Background: Modern breeding and artificial selection play critical roles in pig domestication and shape the genetic 
variation of different breeds. China has many indigenous pig breeds with various characteristics in morphology and 
production performance that differ from those of foreign commercial pig breeds. However, the signatures of 
selection on genes implying for economic traits between Chinese indigenous and commercial pigs have been 
poorly understood. 

Results: We identified footprints of positive selection at the whole genome level, comprising 44,652 SNPs 
genotyped in six Chinese indigenous pig breeds, one developed breed and two commercial breeds.
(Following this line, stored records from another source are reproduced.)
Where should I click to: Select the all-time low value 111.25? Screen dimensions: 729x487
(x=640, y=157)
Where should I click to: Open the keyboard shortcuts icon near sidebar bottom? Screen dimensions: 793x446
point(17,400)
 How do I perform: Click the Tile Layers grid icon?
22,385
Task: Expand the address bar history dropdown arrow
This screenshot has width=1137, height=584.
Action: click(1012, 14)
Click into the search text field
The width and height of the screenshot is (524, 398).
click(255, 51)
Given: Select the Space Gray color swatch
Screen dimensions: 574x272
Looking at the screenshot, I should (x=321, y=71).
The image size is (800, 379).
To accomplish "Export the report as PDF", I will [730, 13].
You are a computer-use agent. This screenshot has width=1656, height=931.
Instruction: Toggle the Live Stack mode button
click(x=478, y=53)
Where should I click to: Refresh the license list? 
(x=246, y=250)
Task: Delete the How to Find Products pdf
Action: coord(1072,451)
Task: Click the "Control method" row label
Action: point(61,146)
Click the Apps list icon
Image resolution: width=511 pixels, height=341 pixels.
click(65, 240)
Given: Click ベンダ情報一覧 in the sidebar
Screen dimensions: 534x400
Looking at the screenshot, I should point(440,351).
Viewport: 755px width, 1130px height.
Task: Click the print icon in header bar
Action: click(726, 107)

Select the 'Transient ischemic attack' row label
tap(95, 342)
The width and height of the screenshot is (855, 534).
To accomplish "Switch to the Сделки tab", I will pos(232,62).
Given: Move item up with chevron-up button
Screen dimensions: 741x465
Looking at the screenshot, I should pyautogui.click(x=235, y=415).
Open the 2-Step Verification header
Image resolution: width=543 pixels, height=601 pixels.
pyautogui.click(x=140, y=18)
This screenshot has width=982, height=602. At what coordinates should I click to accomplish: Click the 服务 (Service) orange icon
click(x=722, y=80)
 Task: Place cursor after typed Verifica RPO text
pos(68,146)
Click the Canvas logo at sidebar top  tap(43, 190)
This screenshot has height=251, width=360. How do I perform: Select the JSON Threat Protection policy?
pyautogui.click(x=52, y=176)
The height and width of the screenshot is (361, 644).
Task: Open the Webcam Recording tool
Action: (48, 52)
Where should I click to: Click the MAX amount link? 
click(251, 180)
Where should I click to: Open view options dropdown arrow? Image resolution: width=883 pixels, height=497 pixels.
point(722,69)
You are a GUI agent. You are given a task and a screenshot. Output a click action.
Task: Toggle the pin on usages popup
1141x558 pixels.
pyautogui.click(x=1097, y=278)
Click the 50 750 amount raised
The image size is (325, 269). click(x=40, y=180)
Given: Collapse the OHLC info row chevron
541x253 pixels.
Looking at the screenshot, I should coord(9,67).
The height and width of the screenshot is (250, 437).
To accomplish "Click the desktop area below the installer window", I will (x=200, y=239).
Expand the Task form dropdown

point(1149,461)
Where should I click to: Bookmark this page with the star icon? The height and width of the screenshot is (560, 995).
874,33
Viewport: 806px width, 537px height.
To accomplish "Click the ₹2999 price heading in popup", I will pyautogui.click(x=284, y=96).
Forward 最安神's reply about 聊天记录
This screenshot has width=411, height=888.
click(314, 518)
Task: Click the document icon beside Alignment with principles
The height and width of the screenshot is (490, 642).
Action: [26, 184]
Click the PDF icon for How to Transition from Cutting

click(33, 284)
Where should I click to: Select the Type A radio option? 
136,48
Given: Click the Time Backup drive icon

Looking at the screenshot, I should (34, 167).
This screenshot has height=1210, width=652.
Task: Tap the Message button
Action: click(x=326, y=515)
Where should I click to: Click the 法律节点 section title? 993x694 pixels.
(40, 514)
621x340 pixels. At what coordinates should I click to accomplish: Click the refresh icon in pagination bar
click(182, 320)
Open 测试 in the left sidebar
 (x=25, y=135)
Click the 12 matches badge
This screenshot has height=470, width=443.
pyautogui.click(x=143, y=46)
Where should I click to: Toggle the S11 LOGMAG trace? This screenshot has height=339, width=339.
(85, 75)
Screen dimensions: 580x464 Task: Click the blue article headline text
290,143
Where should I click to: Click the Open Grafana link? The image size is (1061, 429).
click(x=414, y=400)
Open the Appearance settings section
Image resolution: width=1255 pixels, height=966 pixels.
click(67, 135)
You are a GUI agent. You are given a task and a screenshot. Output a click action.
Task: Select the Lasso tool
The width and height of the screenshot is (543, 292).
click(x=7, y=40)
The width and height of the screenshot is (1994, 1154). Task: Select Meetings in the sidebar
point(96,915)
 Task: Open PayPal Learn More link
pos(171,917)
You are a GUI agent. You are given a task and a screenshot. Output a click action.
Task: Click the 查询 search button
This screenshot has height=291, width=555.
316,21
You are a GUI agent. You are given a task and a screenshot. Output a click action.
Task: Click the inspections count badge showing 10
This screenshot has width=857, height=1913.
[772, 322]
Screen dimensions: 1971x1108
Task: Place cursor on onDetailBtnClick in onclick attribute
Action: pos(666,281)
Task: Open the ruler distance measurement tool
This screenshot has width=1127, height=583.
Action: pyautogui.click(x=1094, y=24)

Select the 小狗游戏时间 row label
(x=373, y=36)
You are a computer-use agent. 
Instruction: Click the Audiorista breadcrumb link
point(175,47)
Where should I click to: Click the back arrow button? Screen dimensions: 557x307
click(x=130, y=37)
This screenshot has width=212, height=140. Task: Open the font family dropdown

An empirical 
genome-wide distribution of Fst (F-statistics) was constructed based on estimations of Fst for each SNP across these 
nine breeds. We detected selection at the genome level using the High-Fst outlier method and found that 81 
candidate genes show high evidence of positive selection. Furthermore, the results of network analyses showed 
that the genes that displayed evidence of positive selection were mainly involved in the development of tissues 
and organs, and the immune response. In addition, we calculated the pairwise Fst between Chinese indigenous 
and commercial breeds (CHN VS EURO) and between Northern and Southern Chinese indigenous breeds (Northern 
VS Southern). The IGF1R and ESR1 genes showed evidence of positive selection in the CHN VS EURO and Northern 
VS Southern groups, respectively. 

Conclusions: In this study, we first identified the genomic regions that showed evidences of selection between 
Chinese indigenous and commercial pig breeds using the High-Fst outlier method. These regions were found to be 
involved in the development of tissues and organs, the immune response, growth and litter size. The results of this 
study provide new insights into understanding the genetic variation and domestication in pigs.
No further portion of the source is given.